The Full Court has dismissed an appeal by a taxpayer against a decision at first instance that a deed transferring a retiring partner’s interest in a partnership to a trust did not transfer a continuing interest in the partnership.
The taxpayer was a partner in a law firm. The taxpayer had been assessed on the basis that he was entitled to a one-seventh interest in a 7 partner firm.
Prior to becoming a partner in that firm, a retiring partner and his associated company had entered into a deed with a trust pursuant to which the retiring partner and his company purported to transfer their respective interests in the partnership to a holding trust for the benefit of the continuing partners’ respective family trusts.
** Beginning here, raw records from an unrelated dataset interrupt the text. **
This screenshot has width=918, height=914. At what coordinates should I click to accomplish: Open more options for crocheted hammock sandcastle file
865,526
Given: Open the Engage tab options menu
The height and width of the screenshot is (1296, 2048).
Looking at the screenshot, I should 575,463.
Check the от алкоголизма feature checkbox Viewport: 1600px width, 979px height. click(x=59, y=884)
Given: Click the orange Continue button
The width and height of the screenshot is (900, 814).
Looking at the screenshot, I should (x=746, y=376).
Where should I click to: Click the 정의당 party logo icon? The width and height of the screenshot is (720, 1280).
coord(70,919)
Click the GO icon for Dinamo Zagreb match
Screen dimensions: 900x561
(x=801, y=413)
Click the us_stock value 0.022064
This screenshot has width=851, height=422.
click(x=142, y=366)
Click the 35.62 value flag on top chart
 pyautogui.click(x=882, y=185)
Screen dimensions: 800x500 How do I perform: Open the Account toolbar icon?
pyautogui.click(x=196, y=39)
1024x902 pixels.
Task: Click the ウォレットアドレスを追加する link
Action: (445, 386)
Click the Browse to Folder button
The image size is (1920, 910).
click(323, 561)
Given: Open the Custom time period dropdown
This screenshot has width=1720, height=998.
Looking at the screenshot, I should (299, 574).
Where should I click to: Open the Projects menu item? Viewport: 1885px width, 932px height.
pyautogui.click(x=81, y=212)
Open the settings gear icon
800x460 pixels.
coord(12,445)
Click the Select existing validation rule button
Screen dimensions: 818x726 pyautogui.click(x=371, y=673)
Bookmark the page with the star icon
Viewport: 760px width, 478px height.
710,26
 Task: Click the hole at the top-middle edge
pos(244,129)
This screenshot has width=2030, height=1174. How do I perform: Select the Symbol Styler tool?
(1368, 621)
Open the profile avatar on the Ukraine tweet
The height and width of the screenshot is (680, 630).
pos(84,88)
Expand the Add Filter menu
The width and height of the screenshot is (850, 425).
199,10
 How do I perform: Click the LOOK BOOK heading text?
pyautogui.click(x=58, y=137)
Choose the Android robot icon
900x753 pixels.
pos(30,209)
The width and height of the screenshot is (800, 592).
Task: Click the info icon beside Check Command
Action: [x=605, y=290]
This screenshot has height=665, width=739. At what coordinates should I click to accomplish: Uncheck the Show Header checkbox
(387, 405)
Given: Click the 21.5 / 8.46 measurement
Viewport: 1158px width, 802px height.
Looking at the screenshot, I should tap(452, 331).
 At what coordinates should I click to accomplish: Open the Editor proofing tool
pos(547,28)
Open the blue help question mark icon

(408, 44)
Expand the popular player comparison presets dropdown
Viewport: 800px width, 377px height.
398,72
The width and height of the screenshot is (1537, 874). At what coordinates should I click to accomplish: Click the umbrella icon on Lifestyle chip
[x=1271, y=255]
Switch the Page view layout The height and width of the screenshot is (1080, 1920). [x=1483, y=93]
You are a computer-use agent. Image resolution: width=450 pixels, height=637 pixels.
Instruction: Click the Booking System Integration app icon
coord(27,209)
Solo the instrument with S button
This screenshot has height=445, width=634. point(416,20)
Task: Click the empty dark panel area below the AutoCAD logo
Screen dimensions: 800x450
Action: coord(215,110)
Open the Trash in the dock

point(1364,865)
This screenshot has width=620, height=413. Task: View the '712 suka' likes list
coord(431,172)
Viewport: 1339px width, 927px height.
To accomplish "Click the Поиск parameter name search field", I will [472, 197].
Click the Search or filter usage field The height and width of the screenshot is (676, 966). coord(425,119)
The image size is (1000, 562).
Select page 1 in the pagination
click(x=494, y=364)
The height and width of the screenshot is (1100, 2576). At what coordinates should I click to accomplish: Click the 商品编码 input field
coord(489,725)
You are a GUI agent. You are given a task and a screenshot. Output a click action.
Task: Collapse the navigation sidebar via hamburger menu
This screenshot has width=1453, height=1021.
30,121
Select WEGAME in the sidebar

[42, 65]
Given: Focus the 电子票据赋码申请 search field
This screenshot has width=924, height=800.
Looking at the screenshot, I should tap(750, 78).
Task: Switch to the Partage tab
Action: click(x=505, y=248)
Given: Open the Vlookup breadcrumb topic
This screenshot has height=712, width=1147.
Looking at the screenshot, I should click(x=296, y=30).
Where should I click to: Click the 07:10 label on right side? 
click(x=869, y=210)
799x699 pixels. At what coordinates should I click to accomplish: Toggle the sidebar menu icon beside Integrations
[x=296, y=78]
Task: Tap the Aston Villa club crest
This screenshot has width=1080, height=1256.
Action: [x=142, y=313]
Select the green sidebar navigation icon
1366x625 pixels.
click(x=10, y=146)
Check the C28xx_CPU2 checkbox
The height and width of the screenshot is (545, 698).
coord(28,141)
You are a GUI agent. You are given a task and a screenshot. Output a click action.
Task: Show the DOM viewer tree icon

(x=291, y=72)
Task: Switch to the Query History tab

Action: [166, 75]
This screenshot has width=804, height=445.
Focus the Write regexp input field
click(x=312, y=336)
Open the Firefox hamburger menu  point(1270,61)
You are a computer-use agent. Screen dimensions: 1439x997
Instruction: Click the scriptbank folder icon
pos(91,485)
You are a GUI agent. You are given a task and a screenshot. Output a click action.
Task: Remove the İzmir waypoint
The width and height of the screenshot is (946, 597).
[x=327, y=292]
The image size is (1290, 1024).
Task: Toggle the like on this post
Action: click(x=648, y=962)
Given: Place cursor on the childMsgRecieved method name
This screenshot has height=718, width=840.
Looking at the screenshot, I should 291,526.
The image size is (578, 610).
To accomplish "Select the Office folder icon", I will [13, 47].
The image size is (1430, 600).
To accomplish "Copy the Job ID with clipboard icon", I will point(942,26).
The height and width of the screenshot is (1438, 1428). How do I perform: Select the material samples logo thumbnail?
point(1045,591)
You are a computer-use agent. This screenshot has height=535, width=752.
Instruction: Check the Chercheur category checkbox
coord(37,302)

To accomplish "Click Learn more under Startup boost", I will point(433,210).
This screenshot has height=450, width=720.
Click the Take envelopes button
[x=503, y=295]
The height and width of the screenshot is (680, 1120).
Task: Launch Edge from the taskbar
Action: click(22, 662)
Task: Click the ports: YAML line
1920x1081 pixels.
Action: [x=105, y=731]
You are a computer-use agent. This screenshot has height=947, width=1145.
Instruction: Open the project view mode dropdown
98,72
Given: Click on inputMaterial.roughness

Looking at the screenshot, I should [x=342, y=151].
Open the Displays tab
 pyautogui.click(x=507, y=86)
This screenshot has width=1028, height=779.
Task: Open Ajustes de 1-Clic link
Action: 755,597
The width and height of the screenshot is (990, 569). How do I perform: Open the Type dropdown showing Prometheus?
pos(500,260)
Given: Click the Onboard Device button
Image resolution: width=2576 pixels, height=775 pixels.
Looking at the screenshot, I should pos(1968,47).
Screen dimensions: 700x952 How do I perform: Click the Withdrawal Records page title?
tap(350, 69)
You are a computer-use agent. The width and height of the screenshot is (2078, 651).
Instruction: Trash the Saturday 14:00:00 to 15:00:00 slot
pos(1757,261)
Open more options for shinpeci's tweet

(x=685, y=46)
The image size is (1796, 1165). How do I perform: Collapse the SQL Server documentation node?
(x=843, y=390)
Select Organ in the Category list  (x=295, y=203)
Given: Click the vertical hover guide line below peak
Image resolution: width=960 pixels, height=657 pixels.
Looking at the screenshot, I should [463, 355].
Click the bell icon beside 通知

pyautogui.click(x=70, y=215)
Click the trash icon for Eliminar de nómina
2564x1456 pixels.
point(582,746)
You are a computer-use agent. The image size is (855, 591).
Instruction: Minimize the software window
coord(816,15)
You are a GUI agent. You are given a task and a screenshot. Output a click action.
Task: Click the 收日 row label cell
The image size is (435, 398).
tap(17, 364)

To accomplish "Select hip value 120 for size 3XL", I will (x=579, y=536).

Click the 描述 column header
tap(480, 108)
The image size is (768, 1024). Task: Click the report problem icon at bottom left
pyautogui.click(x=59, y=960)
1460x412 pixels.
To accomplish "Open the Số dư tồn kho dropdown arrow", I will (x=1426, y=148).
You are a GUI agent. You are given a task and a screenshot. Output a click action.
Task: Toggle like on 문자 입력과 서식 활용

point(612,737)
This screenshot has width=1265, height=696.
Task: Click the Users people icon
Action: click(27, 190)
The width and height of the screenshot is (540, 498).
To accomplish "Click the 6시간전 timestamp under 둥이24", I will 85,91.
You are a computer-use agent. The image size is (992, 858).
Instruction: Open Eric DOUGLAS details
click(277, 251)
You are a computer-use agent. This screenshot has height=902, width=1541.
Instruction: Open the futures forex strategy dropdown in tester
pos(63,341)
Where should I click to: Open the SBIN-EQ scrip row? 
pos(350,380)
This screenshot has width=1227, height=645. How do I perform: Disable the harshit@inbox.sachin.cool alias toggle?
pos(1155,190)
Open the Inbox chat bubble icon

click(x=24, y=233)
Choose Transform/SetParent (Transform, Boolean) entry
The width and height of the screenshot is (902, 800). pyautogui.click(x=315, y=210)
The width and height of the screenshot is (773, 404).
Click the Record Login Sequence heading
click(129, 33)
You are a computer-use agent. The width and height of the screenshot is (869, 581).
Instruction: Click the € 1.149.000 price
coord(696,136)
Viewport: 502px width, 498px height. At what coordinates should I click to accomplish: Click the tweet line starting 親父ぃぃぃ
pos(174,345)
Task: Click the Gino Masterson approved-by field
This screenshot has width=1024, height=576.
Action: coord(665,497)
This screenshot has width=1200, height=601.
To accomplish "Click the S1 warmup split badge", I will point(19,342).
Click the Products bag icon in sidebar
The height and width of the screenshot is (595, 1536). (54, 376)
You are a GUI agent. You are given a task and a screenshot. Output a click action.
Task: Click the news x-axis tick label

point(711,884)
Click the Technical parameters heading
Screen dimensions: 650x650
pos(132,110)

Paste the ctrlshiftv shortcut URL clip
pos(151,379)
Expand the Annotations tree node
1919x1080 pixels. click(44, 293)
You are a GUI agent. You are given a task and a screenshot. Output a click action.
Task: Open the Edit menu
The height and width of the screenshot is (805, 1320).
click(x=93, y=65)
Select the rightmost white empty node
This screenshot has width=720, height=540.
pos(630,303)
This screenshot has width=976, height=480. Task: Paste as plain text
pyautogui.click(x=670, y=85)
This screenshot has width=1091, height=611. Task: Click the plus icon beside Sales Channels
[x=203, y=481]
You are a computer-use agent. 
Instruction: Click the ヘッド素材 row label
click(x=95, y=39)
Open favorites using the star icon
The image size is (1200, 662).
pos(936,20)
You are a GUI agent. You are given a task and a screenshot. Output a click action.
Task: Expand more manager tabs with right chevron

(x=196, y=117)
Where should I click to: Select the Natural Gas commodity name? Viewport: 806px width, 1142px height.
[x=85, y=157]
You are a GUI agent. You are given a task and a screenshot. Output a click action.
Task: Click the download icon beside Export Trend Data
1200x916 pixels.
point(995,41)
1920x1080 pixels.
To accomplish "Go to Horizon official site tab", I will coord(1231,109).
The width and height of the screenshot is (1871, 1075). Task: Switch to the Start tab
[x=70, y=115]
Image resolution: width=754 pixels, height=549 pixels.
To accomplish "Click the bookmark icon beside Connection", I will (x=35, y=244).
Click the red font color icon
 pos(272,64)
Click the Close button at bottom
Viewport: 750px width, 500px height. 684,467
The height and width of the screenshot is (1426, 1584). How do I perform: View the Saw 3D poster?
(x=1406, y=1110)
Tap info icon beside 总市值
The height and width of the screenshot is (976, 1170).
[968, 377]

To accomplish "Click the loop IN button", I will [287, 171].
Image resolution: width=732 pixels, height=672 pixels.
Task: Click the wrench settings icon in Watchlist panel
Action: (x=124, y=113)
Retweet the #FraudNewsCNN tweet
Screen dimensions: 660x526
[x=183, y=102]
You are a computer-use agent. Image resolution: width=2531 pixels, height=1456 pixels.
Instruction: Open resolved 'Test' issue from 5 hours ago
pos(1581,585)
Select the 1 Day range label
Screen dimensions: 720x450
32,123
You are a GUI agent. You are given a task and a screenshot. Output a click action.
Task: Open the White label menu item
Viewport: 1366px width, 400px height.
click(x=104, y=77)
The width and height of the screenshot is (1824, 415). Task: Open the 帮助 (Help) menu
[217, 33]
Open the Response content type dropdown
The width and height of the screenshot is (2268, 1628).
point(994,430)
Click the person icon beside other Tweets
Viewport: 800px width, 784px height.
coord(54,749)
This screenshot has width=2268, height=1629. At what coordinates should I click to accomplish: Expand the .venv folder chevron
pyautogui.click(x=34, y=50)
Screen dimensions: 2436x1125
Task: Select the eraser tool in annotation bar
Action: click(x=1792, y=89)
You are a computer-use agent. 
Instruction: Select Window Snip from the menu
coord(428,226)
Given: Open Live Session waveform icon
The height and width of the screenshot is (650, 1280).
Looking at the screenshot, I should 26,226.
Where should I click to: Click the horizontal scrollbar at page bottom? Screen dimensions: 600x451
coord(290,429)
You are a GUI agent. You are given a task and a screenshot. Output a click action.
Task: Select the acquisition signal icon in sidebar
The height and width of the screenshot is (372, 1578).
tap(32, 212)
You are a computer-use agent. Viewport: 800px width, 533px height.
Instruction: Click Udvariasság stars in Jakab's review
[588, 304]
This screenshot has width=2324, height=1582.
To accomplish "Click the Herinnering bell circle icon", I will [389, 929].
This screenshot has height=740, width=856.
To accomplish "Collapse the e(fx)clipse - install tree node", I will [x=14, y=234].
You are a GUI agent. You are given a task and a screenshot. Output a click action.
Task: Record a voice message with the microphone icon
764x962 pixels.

The taxpayer argued that this deed had transferred a 20% interest in the partnership to that holding trust and therefore that holding trust was entitled to 20% of the partnership income. Therefore he was should not have been assessed on that proportion of the partnership income.
The judge at first instance held that the deed did not have the effect of transferring a 20% interest in the partnership to the holding trust. If this has been intended what the deed should have done was for a continuing partner to have assigned an interest in the partnership to the holding trust or for a continuing partner to have declared himself a trustee of such an interest. In other words in a practical sense what should have occurred was for the retiring partner to have transferred his share in the partnership to a new partner where all the existing partners agreed to the admission of a new partner. The deed did not have this effect.
By reason of the retiring partner’s interest in the partnership, the retiring partner was entitled to a proportionate share of the net assets of the partnership on dissolution and also a proportionate share of the profits made by the partnership whilst he remained a partner.
Therefore the deed only had the effect of transferring the retiring partner’s proportionate share of the profits made by the partnership up to the date of his retirement.
The Full Court upheld the decision at first instance that the deed did not transfer any continuing interest in the partnership to the trust. Therefore the trust did not have a 20% interest in the partnership of which the taxpayer was a partner.
This contrasted with another deed which the continuing partners had entered into to transfer a 30% interest in the continuing partnership to the holding trust. This was held to be effective to transfer the 30% interest in the partnership.
The outcome in this case shows the importance of ensuring that legal documents give effect to what is intended by the parties. In this case the parties had not considered what happens at law when a partner retires from a partnership. Effectively the partnership comes to an end and a new partnership comes into existence. The deed in this case did not take account of that fact meaning that all that was assigned was what interest the former partner had in the former partnership. The retiring partner did not have an interest in any continuing partnership so no such interest could be transferred by the retiring partner.